Nine of the couple's 17 children were home at the time and three saw the intruders but were not hurt.

Morgan said investigators were still looking for at least one more person in the case and at least one of the suspects in custody may have done work at the Billings home. He has previously said the suspects had no direct connection to the victims.

Several of the suspects were day laborers who knew each other through either a pressure washing business or a car detailing group, Morgan said.

The arrests started Sunday with 56-year-old Leonard Gonzalez Sr., who was originally charged with evidence tampering but will be charged with murder, authorities said. He is accused of driving a red van seen on surveillance video pulling away from the Billings home and then trying to paint over it.

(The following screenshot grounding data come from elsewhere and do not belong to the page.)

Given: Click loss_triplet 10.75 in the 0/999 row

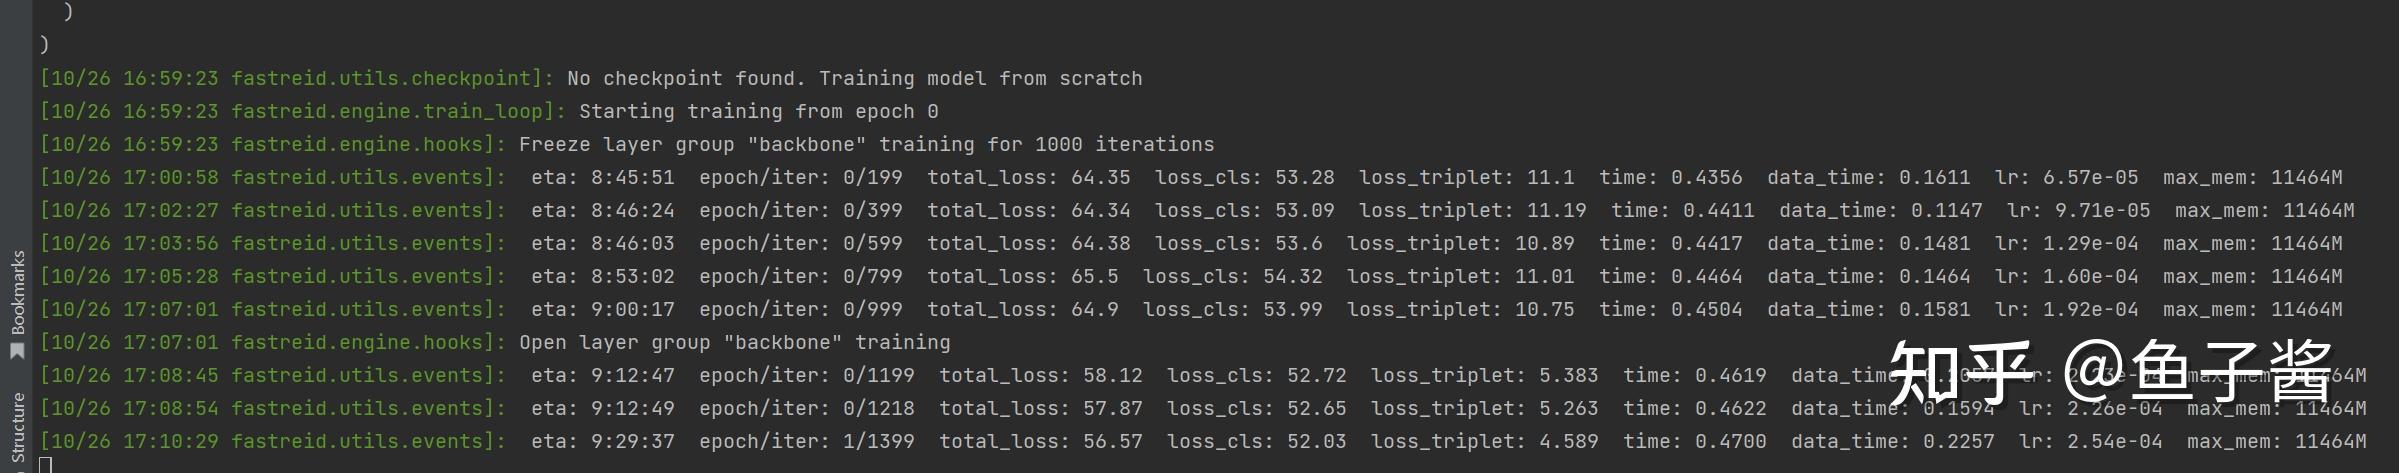Looking at the screenshot, I should click(1461, 309).
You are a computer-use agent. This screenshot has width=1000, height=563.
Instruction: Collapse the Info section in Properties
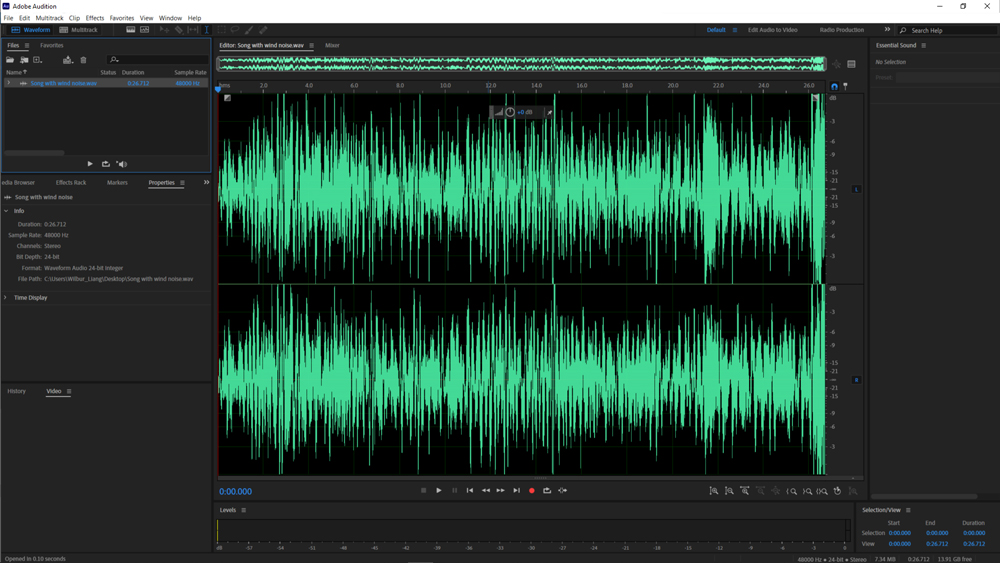point(6,211)
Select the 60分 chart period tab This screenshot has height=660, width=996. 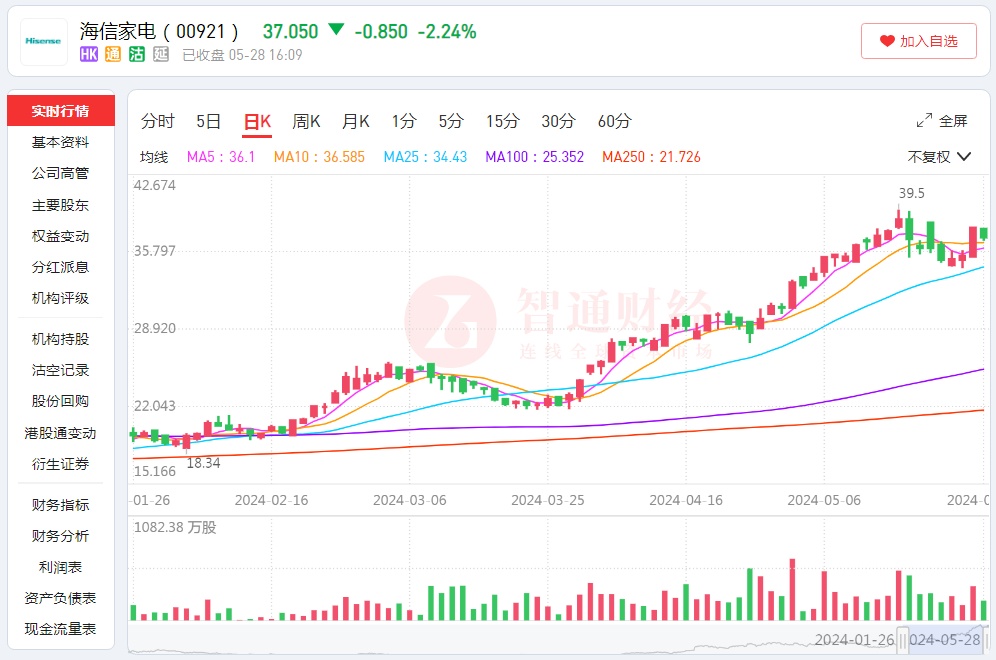614,122
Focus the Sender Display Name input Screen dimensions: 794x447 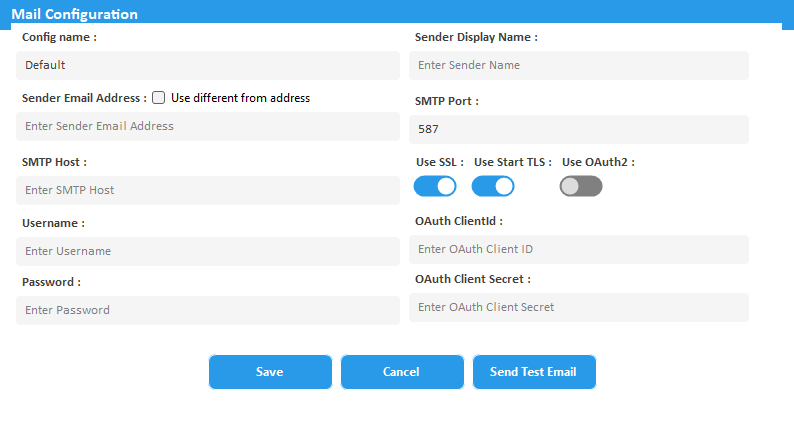pos(578,65)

His son, 35-year-old Leonard P. Gonzalez Jr., was also arrested Sunday along with day laborer Wayne Coldiron, 41. Both were due in court Tuesday to face murder charges.

Another day laborer, Gary Lamont Sumner, 31, was arrested on a murder charge in a nearby county Monday after he was pulled over in a traffic stop. Morgan said investigators have placed Sumner at the scene, though he would not provide details.

Three more people were arrested Tuesday _ a juvenile whom police did not identify; Frederick Lee Thorton Jr., 19; and Donnie Ray Stallworth, 28, who was arrested in Alabama but lives in Florida.

The break-in was captured by an extensive video surveillance system the Billings used to keep tabs on their children.

Surveillance video showed three armed, masked men arriving in the red van, entering through the front of the house and then returning to the vehicle. Others dressed in what the sheriff called "ninja garb" went in through an unlocked utility door in the back. They were in and out in under 10 minutes.

"I think you'll find this particularly chilling and here's why: We have a team that enters at the rear of the home and another that enters at the front of the home," Morgan said. "It leads me to believe this was a very well-planned and methodical operation."

Morgan said, however, that there was no indication anyone had unlocked the door for the intruders, adding that people in the community felt comfortable leaving their doors unlocked.

The couple owned several local businesses, including a finance company and a used-car dealership. They lived in Beulah, a rural area west of Pensacola, near the Alabama state line, in a house set deep in the woods. They had 17 children in all _ 13 of them adopted.

Tips from the public led police to the van on Saturday.


Dr.Teufel Geist

Here's some offbeat news.....

A 51-year-old man told a police officer he was naked in a northern Indiana cemetery because he had taken off his wet clothes after checking on his in-laws' grave and then wanted a closer look at some flowers. The officer was off duty and jogging through Rice Cemetery in Elkhart Sunday afternoon when he saw the naked man get into a truck and drive away. The officer later tracked down the Mishawaka man from his license plate number.

The man said he had been golfing all day and that he undressed in his truck because his underwear was wet. He said he left his truck naked to look at the flowers because he did not have his glasses.

He was arrested on a preliminary misdemeanor charge of public indecency.



And in other news today...............................

A man has been charged with public intoxication after authorities said he was walking along Highway 11 with a pair of panties hanging out from his unzipped pants. According to The Daily Post-Athenian, 31-year-old man told deputies he had been at a pool party and stole them from a nearby home early Sunday.

A search revealed the man had stuffed some 40 pairs of female undergarments into his pants, although he had thrown most of them to the ground as a deputy approached.

The owner of the garments declined to prosecute but the man was arrested on a charge of public intoxication.